Endoscopy 1982; 14(2): 37-40
DOI: 10.1055/s-2007-1021572
EDITORIAL

© Georg Thieme Verlag KG Stuttgart · New York

Operative Endoscopy Today

L. Demling
  • Department of Internal Medicine, University of Erlangen-Nuremberg
Further Information

Publication History

Publication Date:
17 March 2008 (online)

Summary

Operative endoscopy permits therapeutic measures to be carried out that spare the patient major surgery. In its narrower sense, operative endoscopy was “inaugurated” with total biopsy of polyps. A complication occasionally seen with polypectomies, namely haemorrhage, provided the impetus for developing endoscopic haemostasis using the laser beam and the electro-hydro-thermo probe.
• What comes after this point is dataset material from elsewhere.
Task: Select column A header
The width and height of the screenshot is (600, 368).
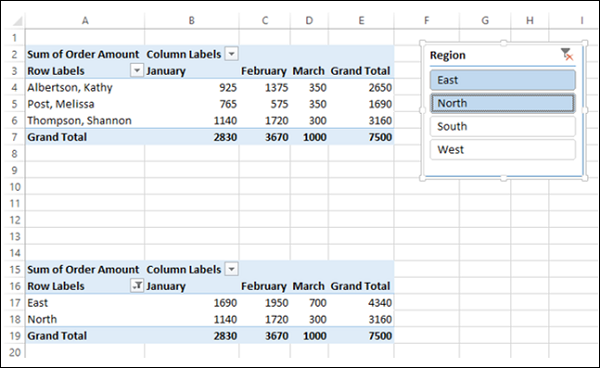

The possibility of cannulating the papilla of Vater and carrying out ERCP permitted the endoscopist not only to visualize concrements in the common bile duct, presenting as filling defects in the contrast material column - but also, when in a prepapillary location, to feel them with the tip of the catheter. The prepapillary concrement was, as it were, a sort of provocation for the diagnostic endoscopist. His response was to construct a simple papillotome, with the aid of which the roof of the papilla of Vater could be slit. In general, after papillotomy bile duct stones pass spontaneously, or can be extracted. In principle it is possible to destroy stones which cannot pass by employing pressure waves in the common bile duct induced by spark discharge in a liquid medium, or to reduce them in size by means of locally introduced dissolving agents.
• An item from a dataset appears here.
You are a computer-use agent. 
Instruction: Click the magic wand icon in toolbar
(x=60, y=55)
A relatively new branch of operative endoscopy involves interventions that might be described as prosthetic endoscopy. This includes the passing of plastic tubes down an oesophagus constricted by tumor growth, and the introduction of drainage tubes into the biliary system.

Foreign body extraction, concerned primarily with swallowed objects located in the stomach, is an older but still very useful possibility of operative endoscopy.